> Dane do zadania:
========
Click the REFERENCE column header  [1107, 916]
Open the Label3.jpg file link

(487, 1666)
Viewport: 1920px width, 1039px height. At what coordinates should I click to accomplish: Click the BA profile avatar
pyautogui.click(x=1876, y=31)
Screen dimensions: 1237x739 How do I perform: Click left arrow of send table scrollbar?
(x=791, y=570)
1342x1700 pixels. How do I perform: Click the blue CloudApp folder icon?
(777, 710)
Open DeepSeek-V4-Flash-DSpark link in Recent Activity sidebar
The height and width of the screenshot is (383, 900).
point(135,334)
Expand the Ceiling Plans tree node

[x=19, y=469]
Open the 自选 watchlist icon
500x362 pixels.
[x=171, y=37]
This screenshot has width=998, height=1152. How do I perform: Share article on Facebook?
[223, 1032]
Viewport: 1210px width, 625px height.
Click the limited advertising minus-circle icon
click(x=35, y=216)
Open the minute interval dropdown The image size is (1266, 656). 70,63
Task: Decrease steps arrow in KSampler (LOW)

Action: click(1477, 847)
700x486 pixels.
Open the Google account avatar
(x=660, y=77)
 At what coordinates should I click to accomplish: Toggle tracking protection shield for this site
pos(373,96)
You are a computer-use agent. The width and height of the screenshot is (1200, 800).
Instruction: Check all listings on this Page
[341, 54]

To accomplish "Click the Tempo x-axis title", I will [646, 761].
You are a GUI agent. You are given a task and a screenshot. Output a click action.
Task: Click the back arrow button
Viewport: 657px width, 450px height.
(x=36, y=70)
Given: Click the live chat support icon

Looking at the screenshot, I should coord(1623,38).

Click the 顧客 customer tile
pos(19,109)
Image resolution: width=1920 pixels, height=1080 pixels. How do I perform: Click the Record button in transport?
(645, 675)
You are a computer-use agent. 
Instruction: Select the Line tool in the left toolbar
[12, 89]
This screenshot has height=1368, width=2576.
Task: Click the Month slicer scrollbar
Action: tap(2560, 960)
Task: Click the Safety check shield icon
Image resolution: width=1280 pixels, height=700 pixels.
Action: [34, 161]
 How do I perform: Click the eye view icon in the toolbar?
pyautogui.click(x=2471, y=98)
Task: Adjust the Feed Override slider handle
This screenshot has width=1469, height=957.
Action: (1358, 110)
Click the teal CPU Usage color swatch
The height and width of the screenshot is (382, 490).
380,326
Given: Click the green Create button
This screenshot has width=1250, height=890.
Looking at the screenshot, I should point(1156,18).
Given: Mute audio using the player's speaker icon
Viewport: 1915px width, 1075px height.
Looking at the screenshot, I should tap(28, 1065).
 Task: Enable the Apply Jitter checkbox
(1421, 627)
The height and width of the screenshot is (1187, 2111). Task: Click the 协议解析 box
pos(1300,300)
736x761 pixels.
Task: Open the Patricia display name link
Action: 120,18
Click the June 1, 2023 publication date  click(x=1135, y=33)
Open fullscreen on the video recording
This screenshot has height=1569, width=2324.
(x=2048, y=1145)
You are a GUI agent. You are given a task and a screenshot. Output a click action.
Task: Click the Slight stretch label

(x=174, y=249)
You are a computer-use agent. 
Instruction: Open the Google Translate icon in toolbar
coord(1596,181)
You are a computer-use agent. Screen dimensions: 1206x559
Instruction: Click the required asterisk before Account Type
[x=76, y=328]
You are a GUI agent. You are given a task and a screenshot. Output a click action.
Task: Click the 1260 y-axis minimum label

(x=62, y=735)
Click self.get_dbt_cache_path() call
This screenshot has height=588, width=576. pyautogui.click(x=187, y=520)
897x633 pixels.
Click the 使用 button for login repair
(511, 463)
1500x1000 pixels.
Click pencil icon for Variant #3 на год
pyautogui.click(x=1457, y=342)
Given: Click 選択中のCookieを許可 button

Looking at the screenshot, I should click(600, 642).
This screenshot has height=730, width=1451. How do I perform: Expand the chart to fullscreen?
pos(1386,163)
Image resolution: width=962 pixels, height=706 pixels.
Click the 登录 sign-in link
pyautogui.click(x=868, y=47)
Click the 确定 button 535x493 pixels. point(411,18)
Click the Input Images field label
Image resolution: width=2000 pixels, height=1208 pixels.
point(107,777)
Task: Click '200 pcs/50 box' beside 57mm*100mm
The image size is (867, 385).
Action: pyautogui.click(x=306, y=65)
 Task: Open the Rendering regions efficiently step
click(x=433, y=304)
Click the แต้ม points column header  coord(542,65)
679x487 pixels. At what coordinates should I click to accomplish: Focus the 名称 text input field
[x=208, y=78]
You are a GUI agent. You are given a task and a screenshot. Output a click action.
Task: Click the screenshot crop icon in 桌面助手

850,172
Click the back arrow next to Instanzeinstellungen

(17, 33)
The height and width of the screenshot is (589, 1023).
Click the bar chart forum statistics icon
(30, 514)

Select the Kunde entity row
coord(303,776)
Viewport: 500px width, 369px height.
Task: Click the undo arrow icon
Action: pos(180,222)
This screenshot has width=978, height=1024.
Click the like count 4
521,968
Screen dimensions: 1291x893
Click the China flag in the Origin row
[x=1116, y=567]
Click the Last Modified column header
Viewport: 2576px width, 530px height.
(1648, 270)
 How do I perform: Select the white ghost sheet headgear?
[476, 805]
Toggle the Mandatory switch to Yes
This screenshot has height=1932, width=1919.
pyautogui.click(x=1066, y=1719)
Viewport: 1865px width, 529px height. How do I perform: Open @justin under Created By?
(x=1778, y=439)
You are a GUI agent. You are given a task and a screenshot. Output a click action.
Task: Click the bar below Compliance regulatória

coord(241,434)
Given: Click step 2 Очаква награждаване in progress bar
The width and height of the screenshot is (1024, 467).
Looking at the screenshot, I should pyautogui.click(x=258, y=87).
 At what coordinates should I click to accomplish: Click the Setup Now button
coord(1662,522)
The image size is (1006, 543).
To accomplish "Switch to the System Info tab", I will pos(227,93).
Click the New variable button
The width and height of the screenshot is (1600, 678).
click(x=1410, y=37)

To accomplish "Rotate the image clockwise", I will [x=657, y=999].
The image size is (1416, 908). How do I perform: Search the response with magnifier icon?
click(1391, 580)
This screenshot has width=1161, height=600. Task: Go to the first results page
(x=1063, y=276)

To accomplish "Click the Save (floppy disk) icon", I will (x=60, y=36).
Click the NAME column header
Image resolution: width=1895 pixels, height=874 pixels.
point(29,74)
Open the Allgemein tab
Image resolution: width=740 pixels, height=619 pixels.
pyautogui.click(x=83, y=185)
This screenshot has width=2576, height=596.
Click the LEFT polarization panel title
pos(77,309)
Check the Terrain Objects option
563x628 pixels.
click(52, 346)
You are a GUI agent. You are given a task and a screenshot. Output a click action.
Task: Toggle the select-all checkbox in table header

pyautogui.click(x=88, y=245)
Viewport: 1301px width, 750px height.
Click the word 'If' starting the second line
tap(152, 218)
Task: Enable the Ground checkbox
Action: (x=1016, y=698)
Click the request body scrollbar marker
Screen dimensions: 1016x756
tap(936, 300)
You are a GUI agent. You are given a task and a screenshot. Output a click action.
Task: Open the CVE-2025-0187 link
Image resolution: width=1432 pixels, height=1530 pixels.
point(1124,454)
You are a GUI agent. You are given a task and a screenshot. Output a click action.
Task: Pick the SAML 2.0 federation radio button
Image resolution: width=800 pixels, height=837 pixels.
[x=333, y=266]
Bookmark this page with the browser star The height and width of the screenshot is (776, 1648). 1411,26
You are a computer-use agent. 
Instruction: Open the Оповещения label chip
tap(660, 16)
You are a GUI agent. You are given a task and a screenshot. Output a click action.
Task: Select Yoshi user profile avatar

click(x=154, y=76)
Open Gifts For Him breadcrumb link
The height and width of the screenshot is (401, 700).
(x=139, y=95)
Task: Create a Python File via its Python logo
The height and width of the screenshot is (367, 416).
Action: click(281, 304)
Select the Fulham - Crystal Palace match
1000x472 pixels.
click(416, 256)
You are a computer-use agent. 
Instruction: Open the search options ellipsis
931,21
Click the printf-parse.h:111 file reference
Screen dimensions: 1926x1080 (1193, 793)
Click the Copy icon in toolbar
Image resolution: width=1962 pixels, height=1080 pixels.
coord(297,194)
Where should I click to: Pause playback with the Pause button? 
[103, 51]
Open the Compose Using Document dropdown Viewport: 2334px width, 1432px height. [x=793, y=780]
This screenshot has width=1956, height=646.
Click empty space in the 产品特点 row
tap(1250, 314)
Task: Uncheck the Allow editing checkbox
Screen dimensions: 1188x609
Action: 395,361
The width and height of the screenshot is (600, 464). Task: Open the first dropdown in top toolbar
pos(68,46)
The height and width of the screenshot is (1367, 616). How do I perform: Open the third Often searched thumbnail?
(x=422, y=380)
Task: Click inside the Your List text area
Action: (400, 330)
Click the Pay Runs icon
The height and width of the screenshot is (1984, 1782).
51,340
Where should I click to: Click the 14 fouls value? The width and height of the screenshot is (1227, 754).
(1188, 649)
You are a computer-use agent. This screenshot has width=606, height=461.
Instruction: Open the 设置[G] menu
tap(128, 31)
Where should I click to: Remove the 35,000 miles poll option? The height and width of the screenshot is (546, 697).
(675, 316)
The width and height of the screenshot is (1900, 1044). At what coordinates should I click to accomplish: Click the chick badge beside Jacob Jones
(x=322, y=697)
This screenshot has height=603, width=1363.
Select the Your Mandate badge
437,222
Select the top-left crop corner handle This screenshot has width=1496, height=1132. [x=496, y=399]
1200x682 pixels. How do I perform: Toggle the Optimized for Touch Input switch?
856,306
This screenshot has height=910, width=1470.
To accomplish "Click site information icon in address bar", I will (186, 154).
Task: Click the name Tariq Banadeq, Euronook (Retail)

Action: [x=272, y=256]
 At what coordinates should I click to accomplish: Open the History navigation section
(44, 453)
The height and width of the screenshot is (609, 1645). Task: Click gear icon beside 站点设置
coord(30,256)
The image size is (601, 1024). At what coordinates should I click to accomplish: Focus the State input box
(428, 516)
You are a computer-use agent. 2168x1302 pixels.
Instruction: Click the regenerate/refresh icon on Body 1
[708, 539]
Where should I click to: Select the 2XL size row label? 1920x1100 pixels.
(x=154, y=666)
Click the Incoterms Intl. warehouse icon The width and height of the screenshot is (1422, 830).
========
> Co należy zrobić:
Proszę przepisać bez żadnych zmian wiersze danych od wiersza zawierającego „Image resolution: width=962” do wiersza zawierającego „click(x=1410, y=37)” włącznie.

> Rozwiązanie poniżej:
Image resolution: width=962 pixels, height=706 pixels.
Click the 登录 sign-in link
pyautogui.click(x=868, y=47)
Click the 确定 button 535x493 pixels. point(411,18)
Click the Input Images field label
Image resolution: width=2000 pixels, height=1208 pixels.
point(107,777)
Task: Click '200 pcs/50 box' beside 57mm*100mm
The image size is (867, 385).
Action: pyautogui.click(x=306, y=65)
 Task: Open the Rendering regions efficiently step
click(x=433, y=304)
Click the แต้ม points column header  coord(542,65)
679x487 pixels. At what coordinates should I click to accomplish: Focus the 名称 text input field
[x=208, y=78]
You are a GUI agent. You are given a task and a screenshot. Output a click action.
Task: Click the screenshot crop icon in 桌面助手

850,172
Click the back arrow next to Instanzeinstellungen

(17, 33)
The height and width of the screenshot is (589, 1023).
Click the bar chart forum statistics icon
(30, 514)

Select the Kunde entity row
coord(303,776)
Viewport: 500px width, 369px height.
Task: Click the undo arrow icon
Action: pos(180,222)
This screenshot has width=978, height=1024.
Click the like count 4
521,968
Screen dimensions: 1291x893
Click the China flag in the Origin row
[x=1116, y=567]
Click the Last Modified column header
Viewport: 2576px width, 530px height.
(1648, 270)
 How do I perform: Select the white ghost sheet headgear?
[476, 805]
Toggle the Mandatory switch to Yes
This screenshot has height=1932, width=1919.
pyautogui.click(x=1066, y=1719)
Viewport: 1865px width, 529px height. How do I perform: Open @justin under Created By?
(x=1778, y=439)
You are a GUI agent. You are given a task and a screenshot. Output a click action.
Task: Click the bar below Compliance regulatória

coord(241,434)
Given: Click step 2 Очаква награждаване in progress bar
The width and height of the screenshot is (1024, 467).
Looking at the screenshot, I should pyautogui.click(x=258, y=87).
 At what coordinates should I click to accomplish: Click the Setup Now button
coord(1662,522)
The image size is (1006, 543).
To accomplish "Switch to the System Info tab", I will pos(227,93).
Click the New variable button
The width and height of the screenshot is (1600, 678).
click(x=1410, y=37)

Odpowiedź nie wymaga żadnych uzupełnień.